> **CHALLENGE**: Please retype the material below, starting at the line that contains "The height and" and continuing through the end of the material, leaving out the pictures.

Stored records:
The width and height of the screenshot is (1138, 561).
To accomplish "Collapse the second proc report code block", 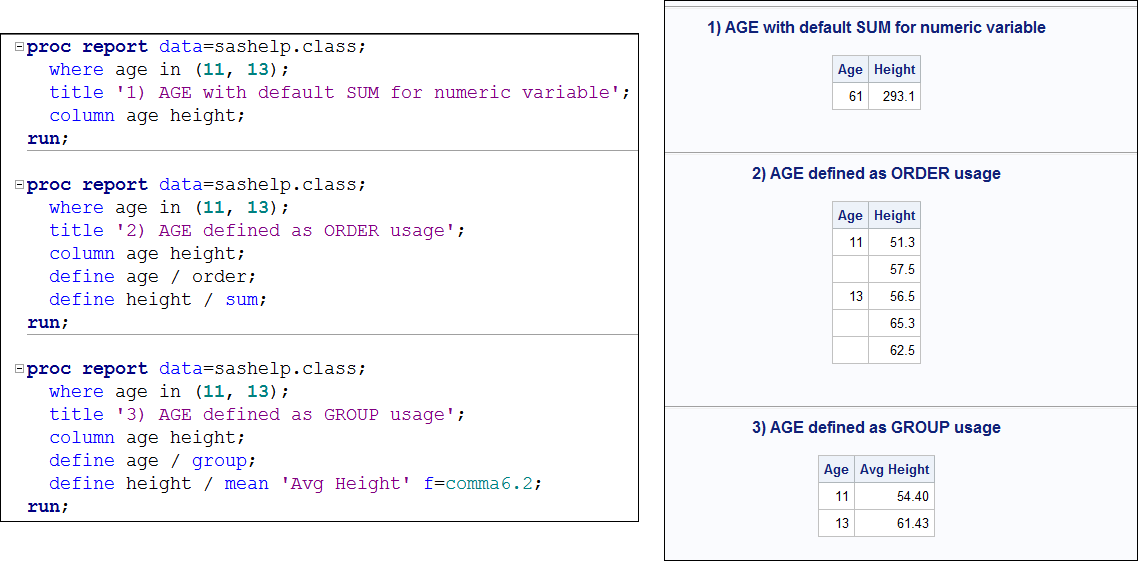I will 20,185.
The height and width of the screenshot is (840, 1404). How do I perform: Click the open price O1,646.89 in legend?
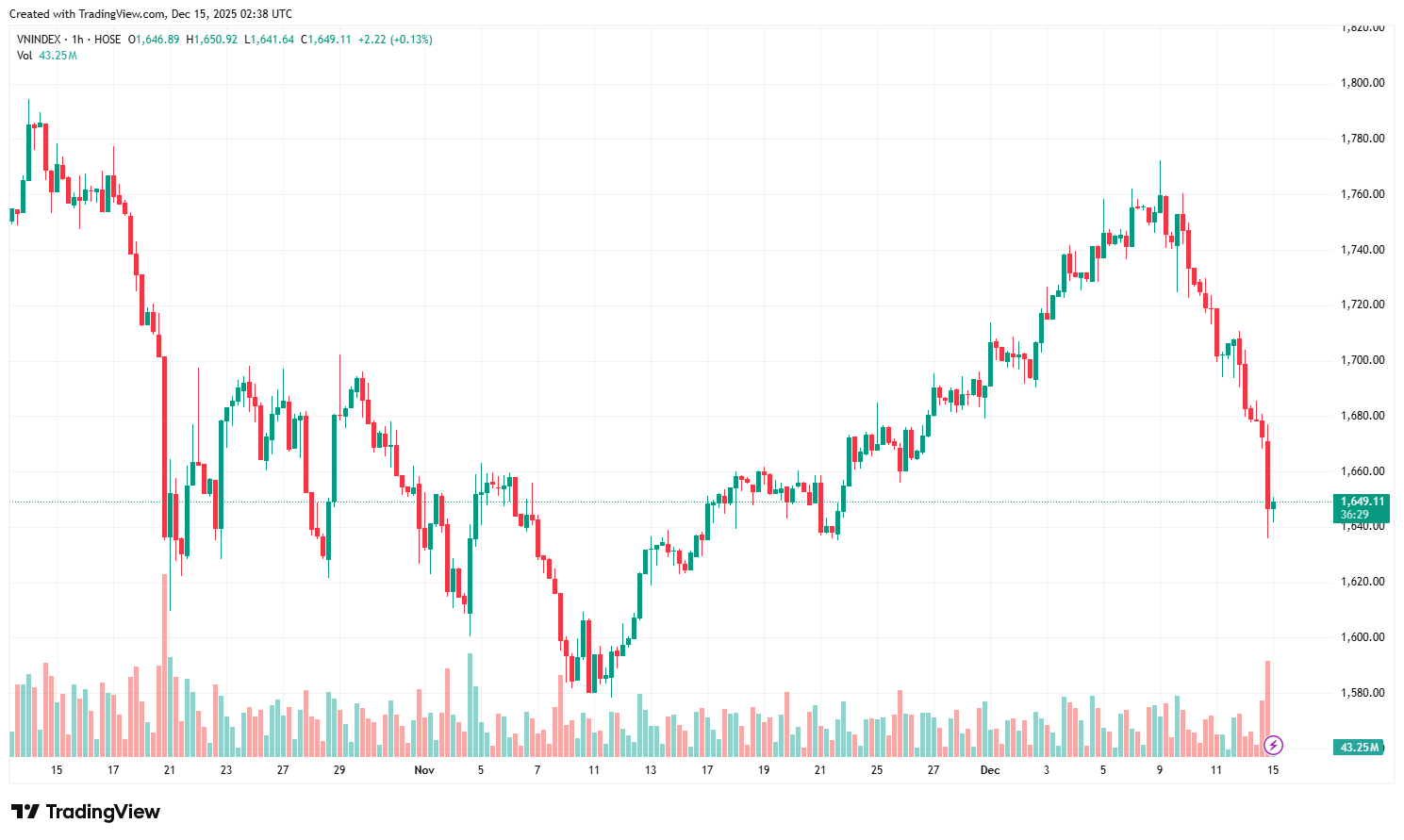(x=154, y=40)
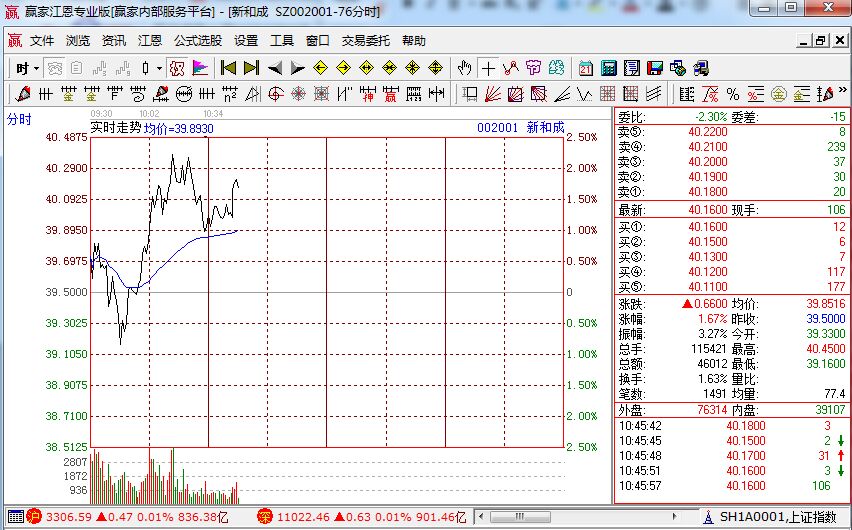
Task: Click the percent sign tool icon
Action: (x=733, y=94)
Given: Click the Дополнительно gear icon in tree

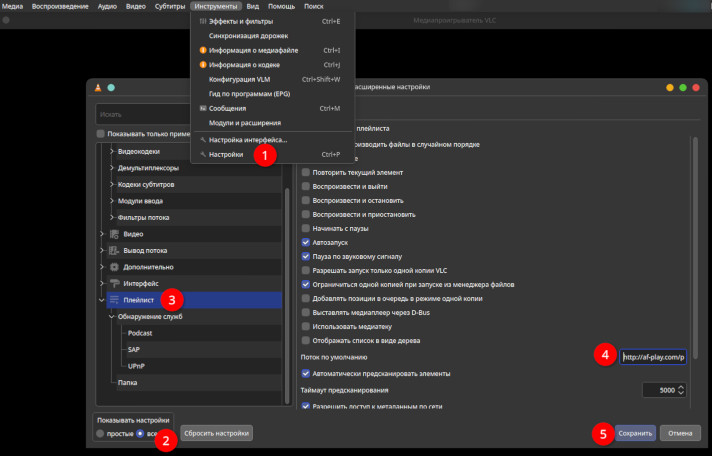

> **EXPECTED ANSWER**:
The height and width of the screenshot is (840, 1404). How do I perform: Click the open price O1,646.89 in legend?
(x=154, y=40)
Task: Click the percent sign tool icon
Action: (x=733, y=94)
Given: Click the Дополнительно gear icon in tree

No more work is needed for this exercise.